TASK DETAILS
Could you output the data as a Markdown table with the columns "No." and "Line", beginning at the line that contains "The height and width of the screenshot is (493, 406)." and stopping after the line that contains "Action: (1226, 203)", with blank lines left out?

(Data for locating words and elements)
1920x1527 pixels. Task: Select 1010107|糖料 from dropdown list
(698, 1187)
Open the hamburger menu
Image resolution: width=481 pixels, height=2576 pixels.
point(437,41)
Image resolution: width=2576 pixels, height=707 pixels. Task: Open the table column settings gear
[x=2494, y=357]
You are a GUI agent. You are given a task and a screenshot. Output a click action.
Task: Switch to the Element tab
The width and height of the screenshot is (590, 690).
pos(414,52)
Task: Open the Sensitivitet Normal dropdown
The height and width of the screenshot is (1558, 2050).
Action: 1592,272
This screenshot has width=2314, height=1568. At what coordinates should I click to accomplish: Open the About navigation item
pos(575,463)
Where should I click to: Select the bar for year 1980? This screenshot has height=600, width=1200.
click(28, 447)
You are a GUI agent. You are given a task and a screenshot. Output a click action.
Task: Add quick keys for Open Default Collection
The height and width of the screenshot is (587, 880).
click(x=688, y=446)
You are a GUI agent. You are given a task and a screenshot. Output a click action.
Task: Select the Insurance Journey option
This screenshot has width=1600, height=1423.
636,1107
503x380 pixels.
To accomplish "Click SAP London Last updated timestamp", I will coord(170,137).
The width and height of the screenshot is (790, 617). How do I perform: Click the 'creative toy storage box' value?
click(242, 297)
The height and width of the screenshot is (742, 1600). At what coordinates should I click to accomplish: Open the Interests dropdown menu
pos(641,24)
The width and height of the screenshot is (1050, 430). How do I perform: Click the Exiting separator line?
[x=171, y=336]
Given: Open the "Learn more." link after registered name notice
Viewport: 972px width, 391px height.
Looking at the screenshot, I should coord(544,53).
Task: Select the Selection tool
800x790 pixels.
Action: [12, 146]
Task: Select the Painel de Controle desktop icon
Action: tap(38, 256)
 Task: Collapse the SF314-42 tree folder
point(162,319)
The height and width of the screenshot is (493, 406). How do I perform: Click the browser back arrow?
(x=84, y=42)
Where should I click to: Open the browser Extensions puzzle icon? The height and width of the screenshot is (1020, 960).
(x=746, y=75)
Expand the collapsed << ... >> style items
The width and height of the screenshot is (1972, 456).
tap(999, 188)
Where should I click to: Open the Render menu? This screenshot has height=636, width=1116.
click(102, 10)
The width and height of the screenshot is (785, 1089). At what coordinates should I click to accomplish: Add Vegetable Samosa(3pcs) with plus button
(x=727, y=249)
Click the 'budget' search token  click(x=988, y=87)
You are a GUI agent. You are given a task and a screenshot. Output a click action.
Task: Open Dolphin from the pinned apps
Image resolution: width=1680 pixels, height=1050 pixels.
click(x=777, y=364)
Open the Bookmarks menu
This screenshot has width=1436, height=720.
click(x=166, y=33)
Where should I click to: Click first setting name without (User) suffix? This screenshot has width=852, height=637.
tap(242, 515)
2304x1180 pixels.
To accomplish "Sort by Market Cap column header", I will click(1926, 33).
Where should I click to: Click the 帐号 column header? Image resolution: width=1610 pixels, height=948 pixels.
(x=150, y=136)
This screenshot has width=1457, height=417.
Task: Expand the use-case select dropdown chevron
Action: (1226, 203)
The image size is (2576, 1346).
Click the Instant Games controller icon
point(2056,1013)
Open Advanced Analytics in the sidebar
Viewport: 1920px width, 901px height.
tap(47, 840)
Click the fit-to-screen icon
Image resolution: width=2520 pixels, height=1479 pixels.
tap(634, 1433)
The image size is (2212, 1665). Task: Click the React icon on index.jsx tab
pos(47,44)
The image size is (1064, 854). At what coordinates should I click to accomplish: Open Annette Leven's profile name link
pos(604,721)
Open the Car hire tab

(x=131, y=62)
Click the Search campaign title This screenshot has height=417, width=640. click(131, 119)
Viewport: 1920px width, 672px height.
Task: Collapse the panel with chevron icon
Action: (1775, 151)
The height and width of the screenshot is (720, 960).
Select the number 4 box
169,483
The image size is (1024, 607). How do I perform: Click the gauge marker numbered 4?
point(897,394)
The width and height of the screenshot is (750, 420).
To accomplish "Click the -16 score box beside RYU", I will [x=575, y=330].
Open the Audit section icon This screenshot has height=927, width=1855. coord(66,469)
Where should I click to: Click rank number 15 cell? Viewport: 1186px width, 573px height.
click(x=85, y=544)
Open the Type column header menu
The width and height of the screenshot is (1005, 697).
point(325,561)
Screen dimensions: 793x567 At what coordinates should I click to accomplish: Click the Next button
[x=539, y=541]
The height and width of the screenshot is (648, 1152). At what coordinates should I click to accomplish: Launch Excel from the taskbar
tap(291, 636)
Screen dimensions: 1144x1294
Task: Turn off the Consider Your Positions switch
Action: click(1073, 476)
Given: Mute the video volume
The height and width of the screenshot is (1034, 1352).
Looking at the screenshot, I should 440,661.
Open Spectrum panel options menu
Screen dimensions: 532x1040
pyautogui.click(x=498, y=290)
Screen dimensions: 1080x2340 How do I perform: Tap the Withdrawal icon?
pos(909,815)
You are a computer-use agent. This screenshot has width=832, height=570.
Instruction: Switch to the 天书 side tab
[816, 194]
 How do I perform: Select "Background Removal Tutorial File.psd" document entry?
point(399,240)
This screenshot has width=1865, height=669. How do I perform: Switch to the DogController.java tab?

OUTPUT FOR THIS EXERCISE
| No. | Line |
|---|---|
| 1 | The height and width of the screenshot is (493, 406). How do I perform: Click the browser back arrow? |
| 2 | (x=84, y=42) |
| 3 | Where should I click to: Open the browser Extensions puzzle icon? The height and width of the screenshot is (1020, 960). |
| 4 | (x=746, y=75) |
| 5 | Expand the collapsed << ... >> style items |
| 6 | The width and height of the screenshot is (1972, 456). |
| 7 | tap(999, 188) |
| 8 | Where should I click to: Open the Render menu? This screenshot has height=636, width=1116. |
| 9 | click(102, 10) |
| 10 | The width and height of the screenshot is (785, 1089). At what coordinates should I click to accomplish: Add Vegetable Samosa(3pcs) with plus button |
| 11 | (x=727, y=249) |
| 12 | Click the 'budget' search token  click(x=988, y=87) |
| 13 | You are a GUI agent. You are given a task and a screenshot. Output a click action. |
| 14 | Task: Open Dolphin from the pinned apps |
| 15 | Image resolution: width=1680 pixels, height=1050 pixels. |
| 16 | click(x=777, y=364) |
| 17 | Open the Bookmarks menu |
| 18 | This screenshot has width=1436, height=720. |
| 19 | click(x=166, y=33) |
| 20 | Where should I click to: Click first setting name without (User) suffix? This screenshot has width=852, height=637. |
| 21 | tap(242, 515) |
| 22 | 2304x1180 pixels. |
| 23 | To accomplish "Sort by Market Cap column header", I will click(1926, 33). |
| 24 | Where should I click to: Click the 帐号 column header? Image resolution: width=1610 pixels, height=948 pixels. |
| 25 | (x=150, y=136) |
| 26 | This screenshot has width=1457, height=417. |
| 27 | Task: Expand the use-case select dropdown chevron |
| 28 | Action: (1226, 203) |